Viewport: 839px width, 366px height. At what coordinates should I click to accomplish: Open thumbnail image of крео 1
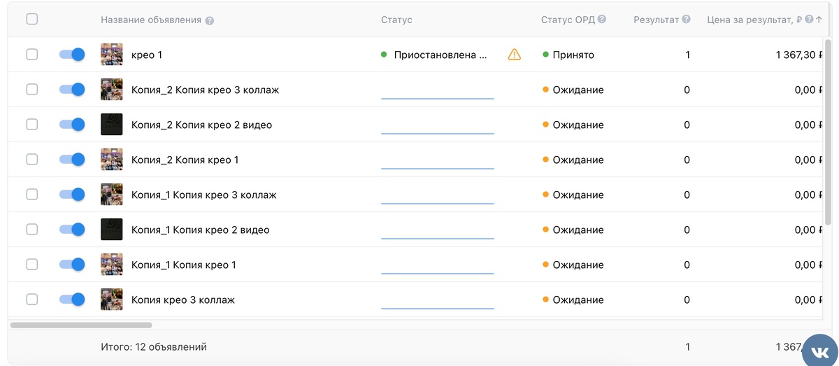112,55
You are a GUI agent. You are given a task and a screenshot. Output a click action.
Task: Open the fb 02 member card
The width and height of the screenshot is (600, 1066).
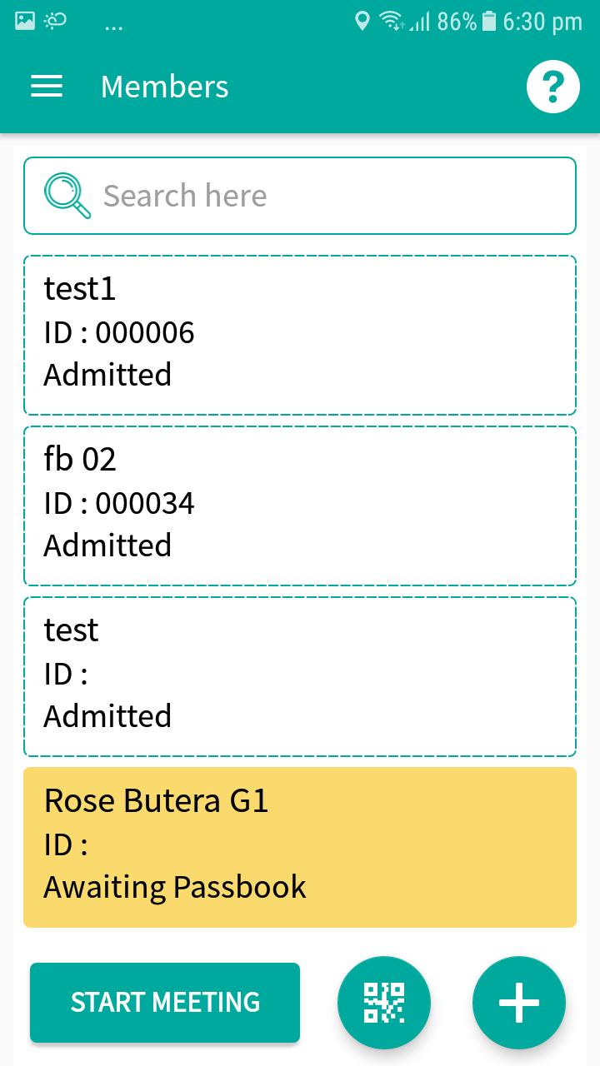(300, 506)
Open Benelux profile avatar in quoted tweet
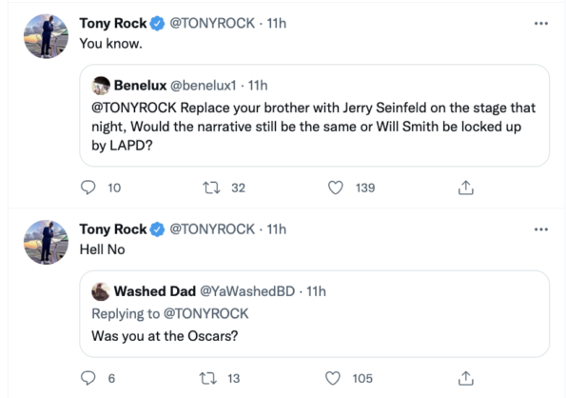The height and width of the screenshot is (398, 566). click(x=101, y=86)
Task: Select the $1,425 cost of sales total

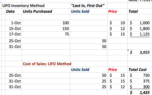Action: click(140, 92)
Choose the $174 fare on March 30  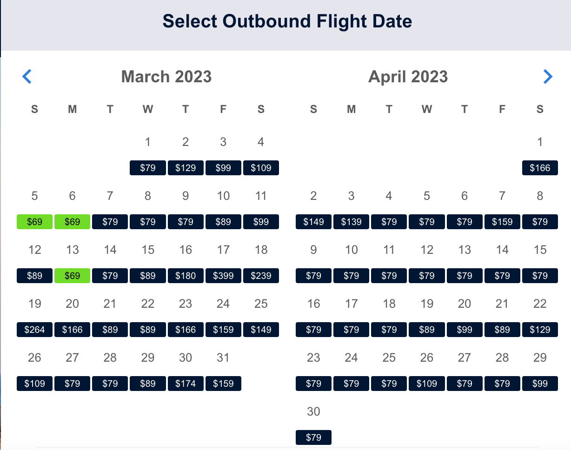(186, 384)
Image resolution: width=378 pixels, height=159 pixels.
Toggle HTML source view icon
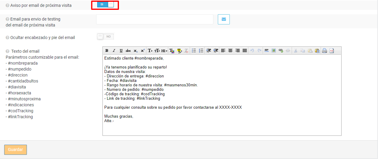pos(332,51)
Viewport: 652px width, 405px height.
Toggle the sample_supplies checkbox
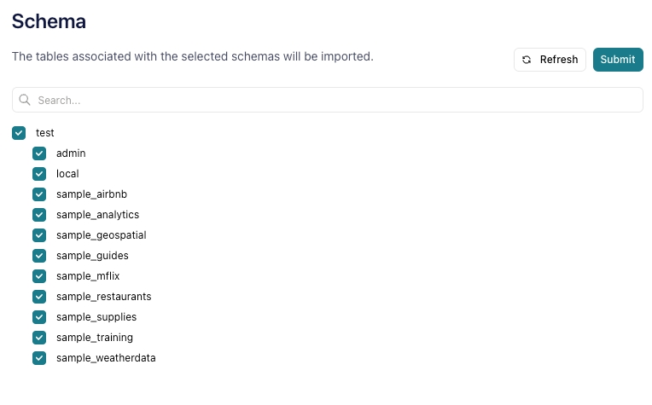coord(39,317)
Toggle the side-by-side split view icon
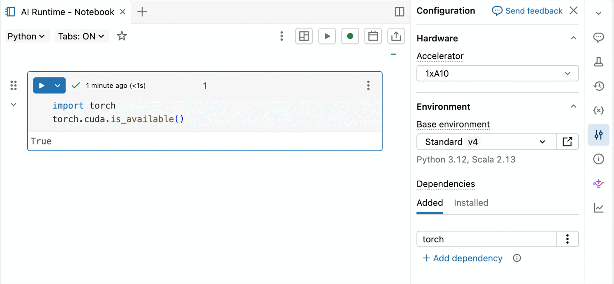The height and width of the screenshot is (284, 614). click(399, 12)
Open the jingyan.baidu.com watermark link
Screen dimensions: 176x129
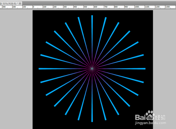point(151,123)
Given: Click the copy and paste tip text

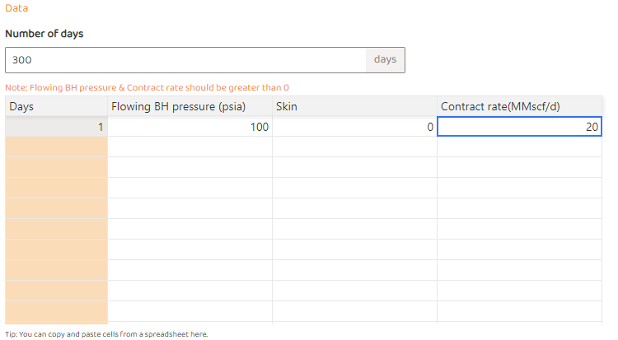Looking at the screenshot, I should [x=106, y=334].
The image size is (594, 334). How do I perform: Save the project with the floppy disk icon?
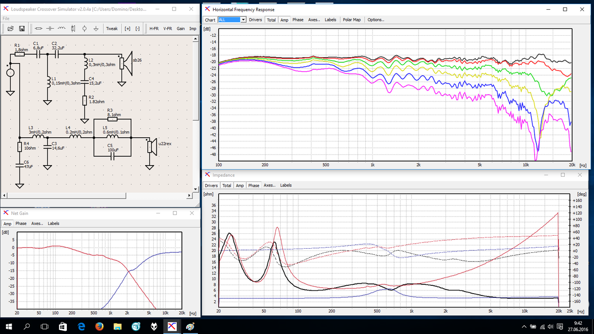22,28
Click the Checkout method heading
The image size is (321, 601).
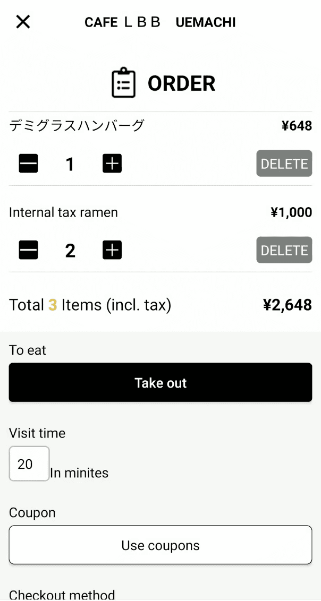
—————
§ Exercise goal
Reproduce exactly, and only, the lines from the one with "Screen dimensions: 176x129" to the final line of the listing above; the pictures are to be left out.

§ Exercise output
Screen dimensions: 176x129
point(151,123)
Given: Click the copy and paste tip text

Looking at the screenshot, I should [x=106, y=334].
The image size is (594, 334). How do I perform: Save the project with the floppy disk icon?
22,28
Click the Checkout method heading
The image size is (321, 601).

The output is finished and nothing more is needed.